Diese rassistische, pro-imperialistische Position ist nicht nur bei Luisa Neubauer und Co. vertreten, sondern auch bei der sich selbst als „antikolonial“ verstehenden Gruppe Ende Gelände, die Positionen der Unterstützung des israelischen Kolonialismus toleriert und Antizionismus sowie die Unterstützung des palästinensischen Widerstands mit bewegungsinternen Repressionen überzieht.

Was es stattdessen braucht, ist eine Klimabewegung, die versteht, dass der Kampf für Klimagerechtigkeit nur internationalistisch geführt werden, kann, in Solidarität mit allen Unterdrückten auf der Welt. Es ist die Verantwortung von Aktivist:innen in den imperialistischen Ländern, ihre Genoss:innen in den Halbkolonien aktiv zu unterstützen.

Die Klimabewegung im Globalen Norden braucht Organe, in denen von Rassismus Betroffene ihre Anliegen und Perspektiven diskutieren können, damit rassistische Ideologien in der mehrheitlich weißen Bewegung bekämpft werden.

Rassismus wird durch die Umweltkrise verstärkt und die Umweltkrise ist in ihrer Form Folge des rassistischen Weltsystems. Umweltkrise wie (moderner) Rassismus sind Produkte einer Gesellschaftsform, die auf der Ausbeutung von Mensch und Natur basiert: dem Kapitalismus.

Nur wenn dieser überwunden wird, wenn Arbeiter:innen, Jugendliche und die unterdrückte Landbevölkerung sich global zusammenschließen, eine neue Internationale aufbauen und in den Kampf gegen den Imperialismus ziehen, für die Errichtung einer neuen sozialistischen Weltordnung, kann Klimagerechtigkeit erreicht werden.

Nur dann können die Folgen der Umweltkrise bestmöglich reduziert werden, die Überausbeutung von Menschen beendet und somit auch die Wurzel des Rassismus abgesägt werden!

Wir als Kommunist:innen fordern:

  • Offene Grenzen sowie Staatsbürger:innenrechte für alle, an dem Ort, wo sie leben!
  • Die sofortige Streichung der Schulden für alle halbkolonialen Länder und die Enteignung der Konzerne aus den imperialistischen Zentren unter Kontrolle der Arbeiter:innen!
  • Unterstützung der Länder des Globalen Südens, damit sie sich so effizient wie möglich gegen Umweltkatastrophen schützen können.
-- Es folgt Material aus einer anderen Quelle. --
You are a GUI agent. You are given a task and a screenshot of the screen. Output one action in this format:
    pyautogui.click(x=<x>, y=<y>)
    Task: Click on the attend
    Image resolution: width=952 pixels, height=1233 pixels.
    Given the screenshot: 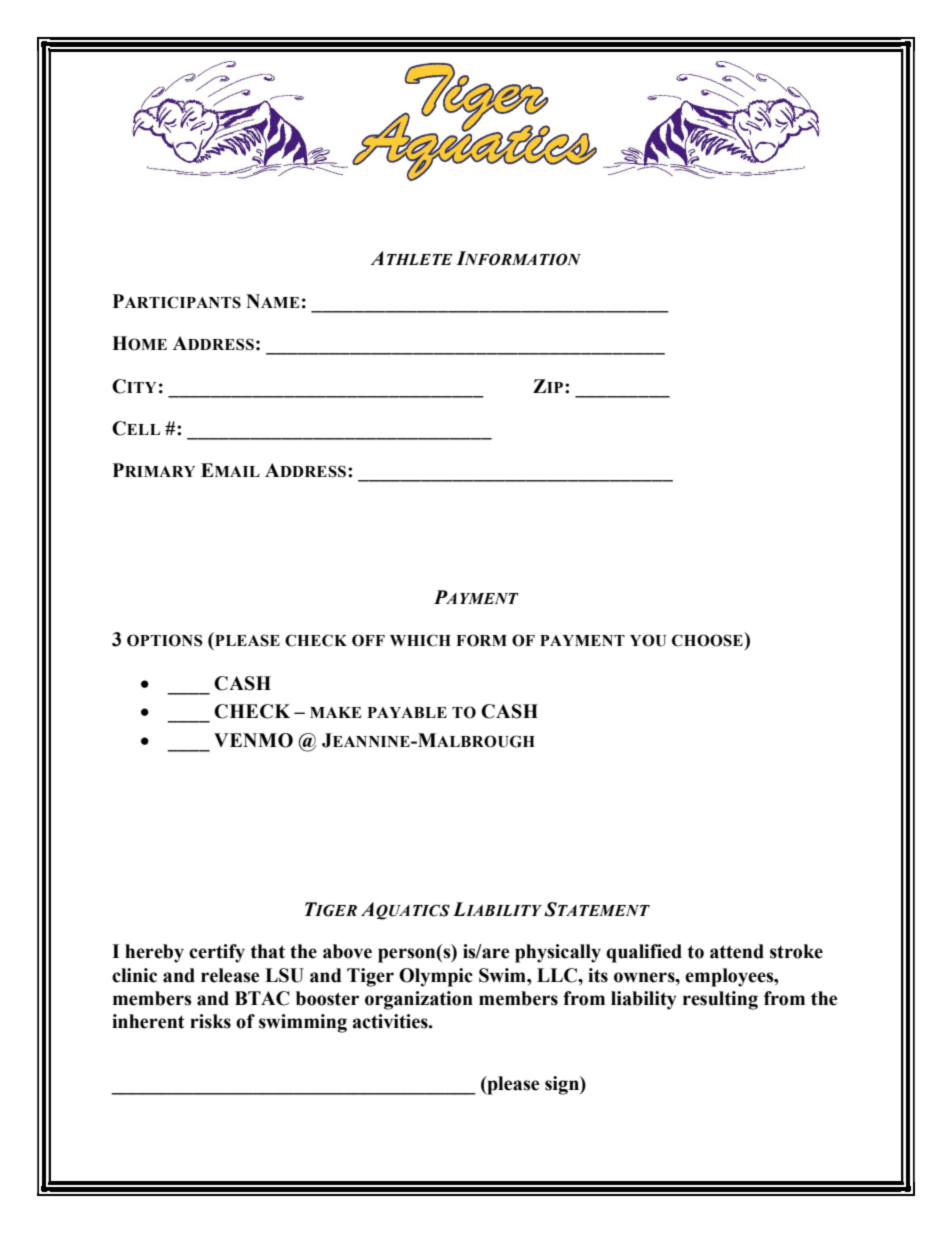 What is the action you would take?
    pyautogui.click(x=737, y=951)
Für globale Einrichtungen zum Katastrophenschutz und den Wiederaufbau von Ökosystemen unter der Kontrolle der Arbeiter:innen und der Landbevölkerung!
  • Das Ende der imperialistischen Überausbeutung, das Ende des Umweltimperialismus sowie das Ende des Kapitalismus, der die Wurzel der Ausbeutung von Mensch und Natur darstellt!